§ Your task: Scan the listing below. Report each line that includes "This".
Segment Start: Data under study
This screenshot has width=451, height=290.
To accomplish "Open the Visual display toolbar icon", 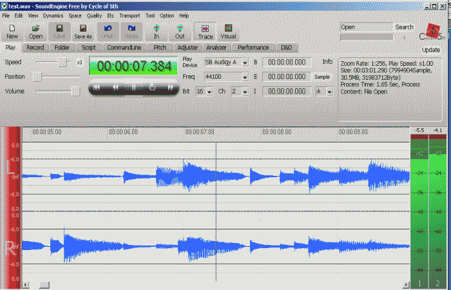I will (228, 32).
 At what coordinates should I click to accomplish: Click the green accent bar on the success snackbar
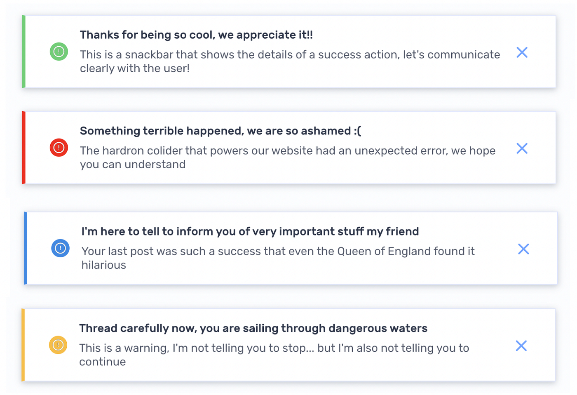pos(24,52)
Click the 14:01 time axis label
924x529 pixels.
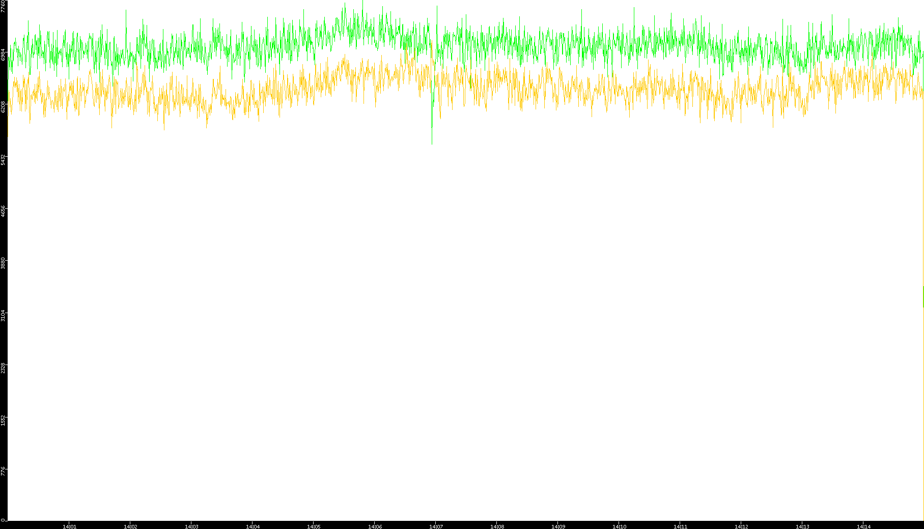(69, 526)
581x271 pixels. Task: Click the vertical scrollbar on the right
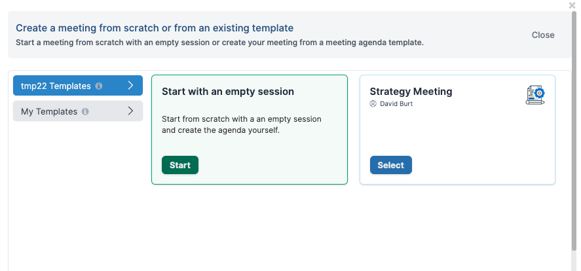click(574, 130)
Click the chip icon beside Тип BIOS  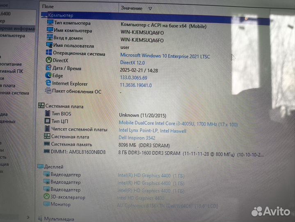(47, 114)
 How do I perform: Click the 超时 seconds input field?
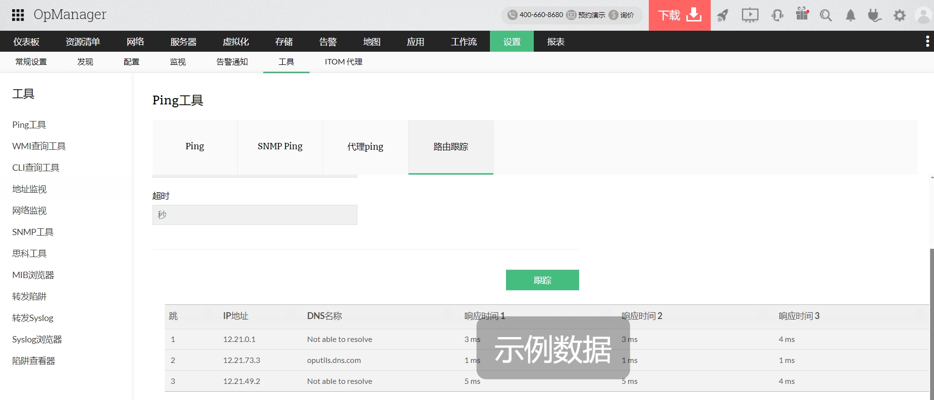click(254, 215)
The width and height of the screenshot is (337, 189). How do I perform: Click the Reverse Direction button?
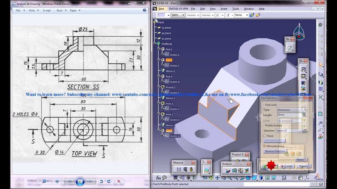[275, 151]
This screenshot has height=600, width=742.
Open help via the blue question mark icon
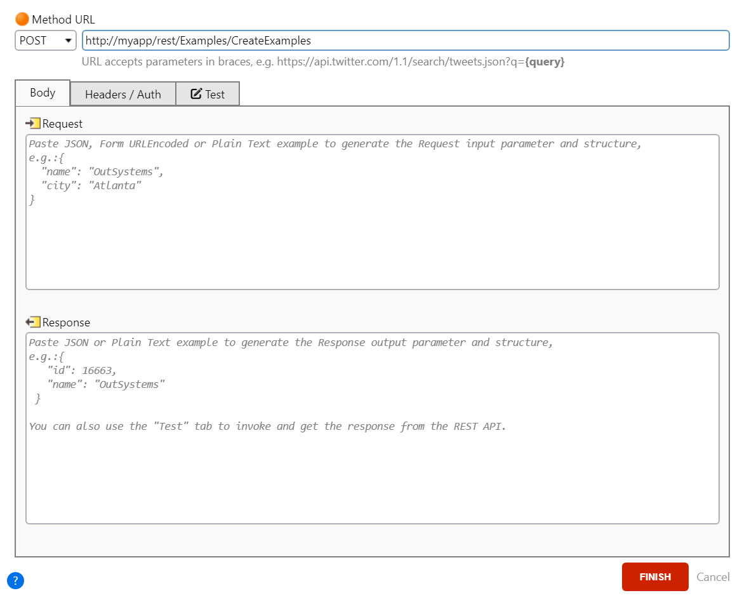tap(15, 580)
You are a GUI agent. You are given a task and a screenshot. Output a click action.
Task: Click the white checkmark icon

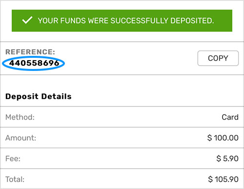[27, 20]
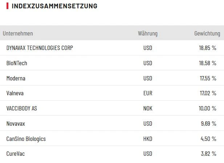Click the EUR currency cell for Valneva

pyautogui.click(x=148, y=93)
Segment End: Data under study
Segment Start: Data under study
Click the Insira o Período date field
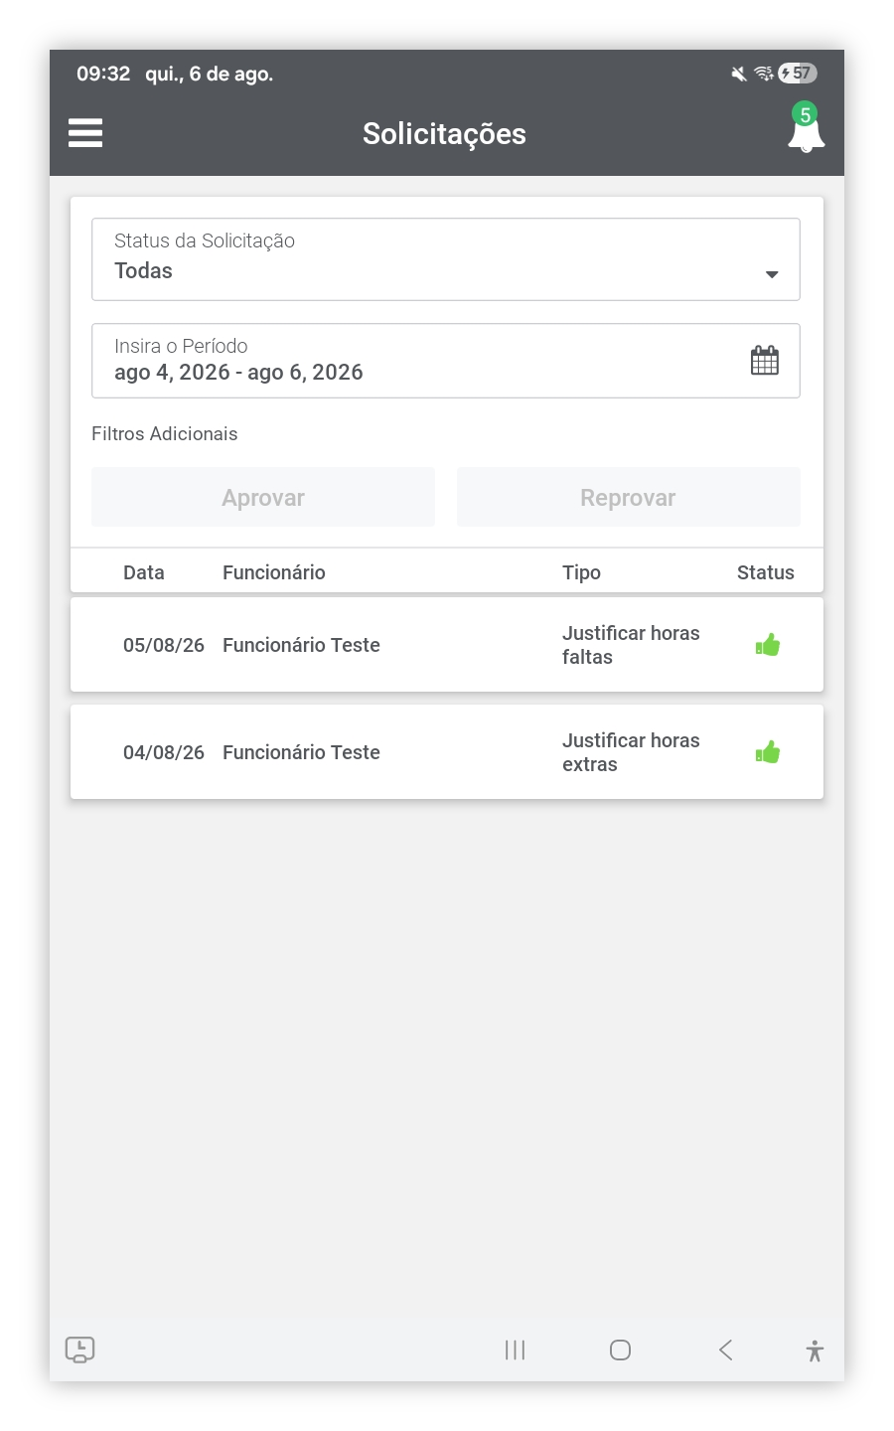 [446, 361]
Segment End: Data under study
§ Reply to the exercise:
This screenshot has width=451, height=290.
This screenshot has height=600, width=742.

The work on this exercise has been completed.